Adsorption of hemoglobin onto gold nanoparticles: role of ligand coating on assembly formation and protein structure

Understanding the interaction of hemoglobin (Hb) with various nanomaterials and nanoparticles (NPs) is of considerable interest for the design of enhanced oxygen carriers for therapeutic applications. In this report, we undertake an iterative study of the role of the capping ligand in determining the nature of Hb binding to the surface of spherical gold nanoparticles (AuNPs, 5 nm diameter). We show that AuNPs capped with citrate and thioctic acid TA-SO₃ ligands show robust assembly of Hb to the AuNP surface while NPs capped with TA-CL4 ligands (short, zwitterionic ligands) exhibit minimal assembly of Hb to the NP surface. Citrate on the AuNP facilitates the efficient assembly of Hb to the NP surface through the formation of an Au–S bond between Au and free thiols on cysteine residues. Conversely, TA-SO₃-capped AuNPs mediate the electrostatic assembly of Hb to the ligand coating. Hb assembly on the citrate and TA-SO₃ AuNPs significantly changes the AuNP physical properties (e.g., hydrodynamic diameter, surface charge, and colloidal stability). Hb assembly on the citrate-AuNPs alters its spectral properties, while Hb assembly to TA-SO₃-AuNPs shows minimal changes in AuNP spectral properties.
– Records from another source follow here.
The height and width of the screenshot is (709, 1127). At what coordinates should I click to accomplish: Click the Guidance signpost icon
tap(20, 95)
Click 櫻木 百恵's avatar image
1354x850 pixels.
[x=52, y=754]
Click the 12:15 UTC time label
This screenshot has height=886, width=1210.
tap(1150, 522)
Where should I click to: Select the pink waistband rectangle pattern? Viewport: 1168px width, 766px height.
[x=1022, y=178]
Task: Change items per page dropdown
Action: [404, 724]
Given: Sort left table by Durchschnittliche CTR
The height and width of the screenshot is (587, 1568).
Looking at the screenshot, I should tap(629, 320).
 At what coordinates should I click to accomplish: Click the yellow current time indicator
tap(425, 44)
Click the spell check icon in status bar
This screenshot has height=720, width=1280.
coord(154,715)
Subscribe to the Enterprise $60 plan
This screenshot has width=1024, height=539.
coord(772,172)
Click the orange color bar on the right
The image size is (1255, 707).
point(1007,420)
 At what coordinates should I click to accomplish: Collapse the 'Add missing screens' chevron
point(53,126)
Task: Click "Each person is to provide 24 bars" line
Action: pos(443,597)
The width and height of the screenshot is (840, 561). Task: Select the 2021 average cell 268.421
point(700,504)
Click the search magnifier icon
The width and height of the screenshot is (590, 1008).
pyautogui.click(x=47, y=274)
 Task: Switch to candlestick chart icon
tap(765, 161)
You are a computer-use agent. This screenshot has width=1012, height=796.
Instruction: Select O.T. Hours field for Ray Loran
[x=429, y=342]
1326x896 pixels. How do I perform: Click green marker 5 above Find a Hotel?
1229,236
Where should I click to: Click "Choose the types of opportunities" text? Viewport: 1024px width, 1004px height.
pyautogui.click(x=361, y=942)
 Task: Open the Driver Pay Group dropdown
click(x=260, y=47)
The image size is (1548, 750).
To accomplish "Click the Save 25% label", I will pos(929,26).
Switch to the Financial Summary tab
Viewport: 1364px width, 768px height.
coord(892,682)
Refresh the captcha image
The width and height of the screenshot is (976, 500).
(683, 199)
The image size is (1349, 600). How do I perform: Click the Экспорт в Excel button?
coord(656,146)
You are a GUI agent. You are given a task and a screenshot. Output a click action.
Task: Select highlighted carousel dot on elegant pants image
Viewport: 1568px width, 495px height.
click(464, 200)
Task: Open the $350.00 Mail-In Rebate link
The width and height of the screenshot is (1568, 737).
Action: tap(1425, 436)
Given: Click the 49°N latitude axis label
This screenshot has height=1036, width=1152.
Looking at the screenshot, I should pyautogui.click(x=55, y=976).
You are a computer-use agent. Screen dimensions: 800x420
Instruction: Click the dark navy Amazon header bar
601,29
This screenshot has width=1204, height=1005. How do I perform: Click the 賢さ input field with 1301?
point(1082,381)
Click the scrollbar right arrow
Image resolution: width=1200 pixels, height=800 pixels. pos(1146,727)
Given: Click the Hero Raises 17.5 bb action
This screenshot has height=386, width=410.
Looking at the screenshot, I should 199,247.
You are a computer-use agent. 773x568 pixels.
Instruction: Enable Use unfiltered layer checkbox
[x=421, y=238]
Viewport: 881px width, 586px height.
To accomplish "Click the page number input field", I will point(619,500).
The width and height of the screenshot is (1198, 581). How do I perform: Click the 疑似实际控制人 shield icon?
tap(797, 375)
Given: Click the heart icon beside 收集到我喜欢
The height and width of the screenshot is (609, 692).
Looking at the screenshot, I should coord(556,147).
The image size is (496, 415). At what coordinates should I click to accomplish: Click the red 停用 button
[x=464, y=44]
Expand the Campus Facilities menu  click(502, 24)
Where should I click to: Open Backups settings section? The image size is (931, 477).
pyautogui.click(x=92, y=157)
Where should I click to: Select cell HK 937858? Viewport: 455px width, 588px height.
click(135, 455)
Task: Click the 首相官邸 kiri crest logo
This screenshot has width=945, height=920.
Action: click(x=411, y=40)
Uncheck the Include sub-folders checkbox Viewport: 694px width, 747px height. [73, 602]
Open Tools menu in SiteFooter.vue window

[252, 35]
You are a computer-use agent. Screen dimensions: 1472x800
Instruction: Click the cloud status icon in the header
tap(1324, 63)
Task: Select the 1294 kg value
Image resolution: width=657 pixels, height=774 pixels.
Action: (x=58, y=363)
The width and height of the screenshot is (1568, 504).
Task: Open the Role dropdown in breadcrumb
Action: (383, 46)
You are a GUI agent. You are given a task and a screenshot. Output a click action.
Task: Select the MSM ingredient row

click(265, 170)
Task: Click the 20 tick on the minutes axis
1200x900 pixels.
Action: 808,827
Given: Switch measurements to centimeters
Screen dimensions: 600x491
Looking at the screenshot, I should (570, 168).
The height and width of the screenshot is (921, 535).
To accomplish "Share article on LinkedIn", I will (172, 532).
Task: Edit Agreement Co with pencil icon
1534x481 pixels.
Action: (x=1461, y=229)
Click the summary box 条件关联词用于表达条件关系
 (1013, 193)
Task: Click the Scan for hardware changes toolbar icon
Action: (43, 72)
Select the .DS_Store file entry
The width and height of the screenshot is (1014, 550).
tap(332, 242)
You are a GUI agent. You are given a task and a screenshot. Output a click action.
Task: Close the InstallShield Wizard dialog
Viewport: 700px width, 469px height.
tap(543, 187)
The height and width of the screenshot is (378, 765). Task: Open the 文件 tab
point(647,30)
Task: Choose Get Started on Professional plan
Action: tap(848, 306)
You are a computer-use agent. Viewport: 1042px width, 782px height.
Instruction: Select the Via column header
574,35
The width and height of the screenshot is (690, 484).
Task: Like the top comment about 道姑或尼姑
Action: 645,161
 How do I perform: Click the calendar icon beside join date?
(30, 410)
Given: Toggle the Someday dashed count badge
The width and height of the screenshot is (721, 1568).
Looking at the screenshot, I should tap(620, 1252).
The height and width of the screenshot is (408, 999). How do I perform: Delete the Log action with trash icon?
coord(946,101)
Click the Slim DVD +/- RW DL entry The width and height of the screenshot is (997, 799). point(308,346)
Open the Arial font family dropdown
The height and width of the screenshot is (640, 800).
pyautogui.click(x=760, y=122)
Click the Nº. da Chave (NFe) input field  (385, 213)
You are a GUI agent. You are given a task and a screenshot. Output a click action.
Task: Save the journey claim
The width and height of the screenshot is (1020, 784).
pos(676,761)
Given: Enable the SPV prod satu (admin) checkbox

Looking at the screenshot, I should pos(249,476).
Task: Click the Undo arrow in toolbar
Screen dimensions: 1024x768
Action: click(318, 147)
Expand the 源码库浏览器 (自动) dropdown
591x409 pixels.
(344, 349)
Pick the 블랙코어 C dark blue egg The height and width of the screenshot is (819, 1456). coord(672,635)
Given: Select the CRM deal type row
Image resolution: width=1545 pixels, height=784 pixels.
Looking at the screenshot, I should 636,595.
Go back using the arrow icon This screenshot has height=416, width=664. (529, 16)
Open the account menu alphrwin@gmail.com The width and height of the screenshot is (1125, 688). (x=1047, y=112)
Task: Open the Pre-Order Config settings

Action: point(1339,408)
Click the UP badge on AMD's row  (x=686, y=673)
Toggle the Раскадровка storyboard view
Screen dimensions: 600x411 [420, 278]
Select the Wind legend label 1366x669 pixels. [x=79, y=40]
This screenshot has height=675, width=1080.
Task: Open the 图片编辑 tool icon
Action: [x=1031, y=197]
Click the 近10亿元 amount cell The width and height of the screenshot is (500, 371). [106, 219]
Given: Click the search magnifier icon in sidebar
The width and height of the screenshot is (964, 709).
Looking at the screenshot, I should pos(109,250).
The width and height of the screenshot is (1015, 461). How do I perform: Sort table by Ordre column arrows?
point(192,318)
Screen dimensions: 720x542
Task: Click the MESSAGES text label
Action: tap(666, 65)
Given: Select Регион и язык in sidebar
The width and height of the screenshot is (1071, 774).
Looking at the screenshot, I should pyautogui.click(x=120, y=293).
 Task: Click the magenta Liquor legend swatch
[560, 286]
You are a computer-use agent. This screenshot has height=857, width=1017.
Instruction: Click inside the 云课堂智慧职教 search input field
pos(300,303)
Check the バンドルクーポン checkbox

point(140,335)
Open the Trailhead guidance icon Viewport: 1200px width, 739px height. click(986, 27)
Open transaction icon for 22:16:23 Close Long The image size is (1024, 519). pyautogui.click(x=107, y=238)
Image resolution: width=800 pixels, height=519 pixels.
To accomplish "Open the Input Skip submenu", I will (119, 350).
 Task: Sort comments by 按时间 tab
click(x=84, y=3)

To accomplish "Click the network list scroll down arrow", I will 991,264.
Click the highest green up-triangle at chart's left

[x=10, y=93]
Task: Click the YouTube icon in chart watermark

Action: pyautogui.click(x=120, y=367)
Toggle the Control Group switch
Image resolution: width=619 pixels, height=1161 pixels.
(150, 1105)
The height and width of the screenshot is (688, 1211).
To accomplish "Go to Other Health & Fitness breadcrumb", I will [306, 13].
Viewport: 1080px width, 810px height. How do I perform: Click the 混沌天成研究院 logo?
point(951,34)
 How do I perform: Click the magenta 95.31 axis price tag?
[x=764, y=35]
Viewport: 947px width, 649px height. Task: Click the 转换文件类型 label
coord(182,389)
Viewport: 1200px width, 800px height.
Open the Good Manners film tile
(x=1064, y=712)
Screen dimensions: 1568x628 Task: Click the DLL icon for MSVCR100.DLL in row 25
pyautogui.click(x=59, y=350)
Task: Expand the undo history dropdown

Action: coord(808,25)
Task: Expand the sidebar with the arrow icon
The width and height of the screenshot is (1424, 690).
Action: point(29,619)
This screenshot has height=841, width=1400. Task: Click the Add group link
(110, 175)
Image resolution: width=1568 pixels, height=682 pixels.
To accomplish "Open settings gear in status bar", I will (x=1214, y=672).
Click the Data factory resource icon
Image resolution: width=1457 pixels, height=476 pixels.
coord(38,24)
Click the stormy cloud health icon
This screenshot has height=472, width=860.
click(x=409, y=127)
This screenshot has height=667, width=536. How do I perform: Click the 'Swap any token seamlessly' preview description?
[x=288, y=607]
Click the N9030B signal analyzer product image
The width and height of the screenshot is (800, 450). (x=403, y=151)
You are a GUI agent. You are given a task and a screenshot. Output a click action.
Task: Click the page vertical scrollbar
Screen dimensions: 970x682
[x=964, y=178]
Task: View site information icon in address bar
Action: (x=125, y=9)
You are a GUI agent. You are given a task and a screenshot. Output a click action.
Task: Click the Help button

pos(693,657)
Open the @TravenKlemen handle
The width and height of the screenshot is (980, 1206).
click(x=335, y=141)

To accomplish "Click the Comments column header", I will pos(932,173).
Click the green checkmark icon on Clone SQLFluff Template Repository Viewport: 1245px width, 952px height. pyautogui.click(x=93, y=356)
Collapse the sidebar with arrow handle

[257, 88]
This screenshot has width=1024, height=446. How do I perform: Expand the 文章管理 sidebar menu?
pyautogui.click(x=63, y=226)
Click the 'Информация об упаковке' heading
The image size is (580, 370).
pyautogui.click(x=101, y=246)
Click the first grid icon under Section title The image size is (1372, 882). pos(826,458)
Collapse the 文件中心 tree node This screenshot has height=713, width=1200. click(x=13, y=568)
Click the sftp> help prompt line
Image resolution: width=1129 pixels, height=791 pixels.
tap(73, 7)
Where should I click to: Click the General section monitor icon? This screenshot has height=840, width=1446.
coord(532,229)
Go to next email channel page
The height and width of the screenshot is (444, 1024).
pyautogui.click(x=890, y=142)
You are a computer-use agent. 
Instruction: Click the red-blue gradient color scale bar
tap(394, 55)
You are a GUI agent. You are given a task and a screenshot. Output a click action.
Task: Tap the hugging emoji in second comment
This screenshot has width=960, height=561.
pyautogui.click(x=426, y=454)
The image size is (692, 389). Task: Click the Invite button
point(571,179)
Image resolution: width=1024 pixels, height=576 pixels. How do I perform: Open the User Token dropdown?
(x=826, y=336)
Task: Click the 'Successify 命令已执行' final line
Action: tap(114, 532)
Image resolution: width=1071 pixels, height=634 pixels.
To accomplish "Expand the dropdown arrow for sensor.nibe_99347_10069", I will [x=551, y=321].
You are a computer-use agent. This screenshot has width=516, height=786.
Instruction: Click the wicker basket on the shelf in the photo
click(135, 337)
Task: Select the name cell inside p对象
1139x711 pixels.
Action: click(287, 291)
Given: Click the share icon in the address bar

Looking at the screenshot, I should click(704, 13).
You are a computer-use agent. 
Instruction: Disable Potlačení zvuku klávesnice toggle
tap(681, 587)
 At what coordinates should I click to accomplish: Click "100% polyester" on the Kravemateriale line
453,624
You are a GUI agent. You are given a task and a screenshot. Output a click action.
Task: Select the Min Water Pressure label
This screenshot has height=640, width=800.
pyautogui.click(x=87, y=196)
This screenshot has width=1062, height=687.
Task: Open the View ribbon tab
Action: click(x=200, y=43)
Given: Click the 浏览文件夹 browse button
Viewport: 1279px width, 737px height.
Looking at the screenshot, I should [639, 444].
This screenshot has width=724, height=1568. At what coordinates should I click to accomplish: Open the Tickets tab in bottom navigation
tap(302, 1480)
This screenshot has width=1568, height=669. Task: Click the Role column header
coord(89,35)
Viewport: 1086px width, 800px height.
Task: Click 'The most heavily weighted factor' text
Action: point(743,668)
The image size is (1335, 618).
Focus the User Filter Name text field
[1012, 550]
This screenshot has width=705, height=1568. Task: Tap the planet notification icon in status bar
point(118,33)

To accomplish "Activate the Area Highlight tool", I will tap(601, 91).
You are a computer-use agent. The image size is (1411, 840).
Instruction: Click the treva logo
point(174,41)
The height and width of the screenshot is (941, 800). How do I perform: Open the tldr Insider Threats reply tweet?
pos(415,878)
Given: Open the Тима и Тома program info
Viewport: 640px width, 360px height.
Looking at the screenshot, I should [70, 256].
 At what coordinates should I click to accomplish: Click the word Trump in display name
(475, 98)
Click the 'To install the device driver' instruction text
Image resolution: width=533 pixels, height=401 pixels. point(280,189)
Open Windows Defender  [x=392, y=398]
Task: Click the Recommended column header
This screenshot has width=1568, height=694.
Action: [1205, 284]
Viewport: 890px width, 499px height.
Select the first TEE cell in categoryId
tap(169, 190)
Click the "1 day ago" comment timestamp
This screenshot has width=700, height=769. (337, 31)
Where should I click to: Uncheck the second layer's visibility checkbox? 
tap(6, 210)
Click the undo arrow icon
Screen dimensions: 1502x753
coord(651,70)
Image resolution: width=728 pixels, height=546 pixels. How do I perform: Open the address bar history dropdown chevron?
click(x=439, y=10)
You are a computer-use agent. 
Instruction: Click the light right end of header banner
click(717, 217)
More importantly, Hb undergoes different degrees of spectral and interstitial structural alterations, including changes to the heme absorption peak and modification in the secondary structure, upon being assembled with the AuNP. Circular dichroism (CD) spectroscopy data confirms a significant (50%) loss of Hb α-helix structure when assembled on the citrate-AuNP compared with TA-SO₃-AuNP. Our results demonstrate the important consideration that must be given to the ligand coating when interfacing Hb (and other proteins) with NP materials for bioconjugate formation.